Два последних слова вновь заключали в себе много больше, чем могло показаться. Противниками Януса в политической жизни Вордана были герцог Орланко и его приспешники — но лишь нескольким избранным, в том числе Винтер, было известно, что на самом деле это противостояние гораздо глубже. Явление подлинной сущности Джен Алхундт наглядно показало, что здесь замешаны куда более зловещие силы.

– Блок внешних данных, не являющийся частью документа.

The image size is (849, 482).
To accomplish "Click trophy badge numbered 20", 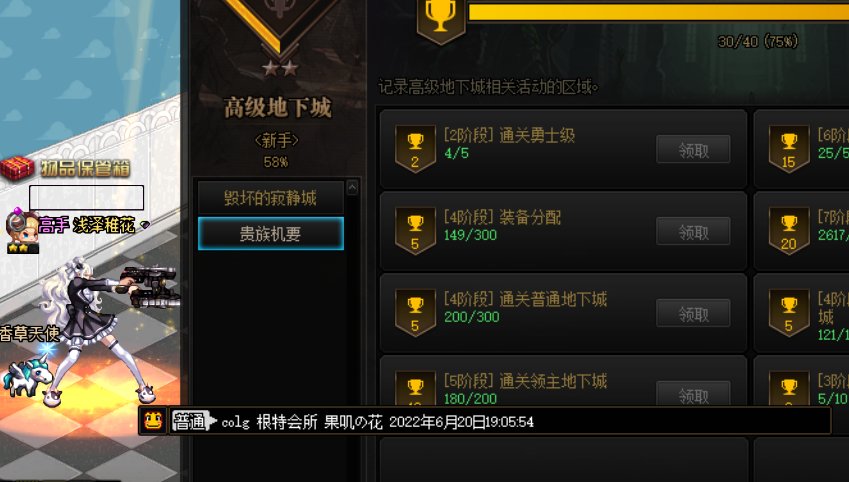I will [x=789, y=231].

Черные священники — так назвала их хандарайка Феор, юная жрица, которую Винтер спасла от еретиков–искупителей.
Понимаю, сэр. — Винтер сосредоточенно отпила глоток чаю. И хорошо представляю, насколько вам нелегко.
Следовательно, опасаюсь, мне придется много больше обычного полагаться на вас и капитана Д’Ивуара — по крайней мере, пока не прибудут все остальные.
«Бобби, — тут же подумала Винтер, — а также Фолсом, Графф, Феор и весь Первый колониальный». Не говоря уже о невзрачных дощатых ящиках, битком набитых стальными пластинами, на которых запечатлены тайны тысячелетий.
— Сэр, я сделаю все, что в моих силах.
— Ловлю на слове, — тут же отозвался Янус с легкой, едва различимой улыбкой. — У меня есть для вас поручение.
Было в его голосе нечто такое, от чего Винтер стало не по себе.
«Я не буду в восторге от этого поручения, и он прекрасно об этом знает».
— Да, сэр?
— Один из первых очагов недовольства в городе — южные Доки. Там образовалось… скажем так, сообщество докеров и других разнорабочих. На их счету уже изрядное количество инцидентов, и не без насилия. Эти люди именуют себя Кожанами.
Понимаю. — На самом деле Винтер пока еще ничего не понимала.
— Жандармы пытались усмирить эту шайку, но безуспешно. Большая часть Доков — сущий лабиринт, и проникнуть туда или отыскать там что–либо практически невозможно. К тому же Кожанов негласно поддерживают местные. Один случайный арест, сопровождавшийся, я бы сказал, наглядной жестокостью, нисколько не остудил их пыл. Здесь требуется более тонкий подход.
— Тонкий, сэр?
— Внедрение, лейтенант. Необходимо больше узнать об этом сообществе. Наши заклятые друзья из Конкордата утверждают, будто сумели заслать туда нескольких агентов, но, судя по отсутствию видимых результатов, те либо скрывают, либо намеренно фальсифицируют полученные сведения. Мне нужен кто–то, на кого я могу положиться.